The second takes us back to 2005 when a group of Indian men were hired by a Saudi Arabian contractor to work on a ‘large, government-funded infrastructural project’. They were very badly paid and their conditions were appalling. I’m beginning to wonder if ‘Mater Dei’ is the sickest christening joke in the history of humanity, but never mind.

The rather more pressing matter is what to do about all of this. There is mention in the report of consumers making ‘informed decisions’ on which products and services they ought to buy, based on whether or not these products and services originate in exploitative situations.

I’m not entirely convinced. I’m a zealous believer in the market and its choices but I also think this is one area where market-based arguments are simply a case of the State abdicating its responsibility.

Do we rely on ‘informed decisions’ when it comes to, say, choosing where to build, or paying taxes? Of course not.

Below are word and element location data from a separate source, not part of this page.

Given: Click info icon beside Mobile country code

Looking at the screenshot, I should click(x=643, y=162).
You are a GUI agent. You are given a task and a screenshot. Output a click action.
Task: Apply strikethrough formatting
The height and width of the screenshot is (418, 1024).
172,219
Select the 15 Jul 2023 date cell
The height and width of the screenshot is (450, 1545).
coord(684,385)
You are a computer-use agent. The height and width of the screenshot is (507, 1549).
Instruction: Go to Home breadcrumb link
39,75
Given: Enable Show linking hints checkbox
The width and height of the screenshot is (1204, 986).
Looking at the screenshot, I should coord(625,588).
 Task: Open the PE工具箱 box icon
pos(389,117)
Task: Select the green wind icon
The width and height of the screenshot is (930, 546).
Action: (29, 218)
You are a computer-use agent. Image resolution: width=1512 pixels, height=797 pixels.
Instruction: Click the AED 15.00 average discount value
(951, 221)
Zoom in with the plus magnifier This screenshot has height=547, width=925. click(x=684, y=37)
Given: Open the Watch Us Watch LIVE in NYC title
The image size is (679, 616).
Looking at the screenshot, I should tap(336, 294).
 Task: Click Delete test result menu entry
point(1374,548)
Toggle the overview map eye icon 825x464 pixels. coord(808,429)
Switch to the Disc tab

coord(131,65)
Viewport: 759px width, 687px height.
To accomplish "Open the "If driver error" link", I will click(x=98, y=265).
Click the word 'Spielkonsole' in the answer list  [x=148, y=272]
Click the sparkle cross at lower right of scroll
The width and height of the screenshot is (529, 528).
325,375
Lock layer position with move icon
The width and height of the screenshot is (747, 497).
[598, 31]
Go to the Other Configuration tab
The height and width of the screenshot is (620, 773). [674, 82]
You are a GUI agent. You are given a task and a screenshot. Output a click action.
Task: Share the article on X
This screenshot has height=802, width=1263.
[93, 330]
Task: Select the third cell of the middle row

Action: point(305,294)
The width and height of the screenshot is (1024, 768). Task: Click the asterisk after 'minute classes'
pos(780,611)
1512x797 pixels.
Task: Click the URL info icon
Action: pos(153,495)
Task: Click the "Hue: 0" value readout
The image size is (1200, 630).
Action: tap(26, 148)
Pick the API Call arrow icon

The reason why many of us enjoy decent salaries and working conditions has little to do with cleverness and assertiveness, or market demand. Rather, it’s down to a history of social contracts, and of politics and structures rooted in the State. Speaking for myself, I don’t think that my salary has anything to do with the huge market demand for anthropologists.

And yet we seem to think that workers’ rights are fait accompli. Even as thousands of workers suffer here and now, we drone on about the past, foreign lands, and our own middle class. And about grand projects that will make millionaires of all of us.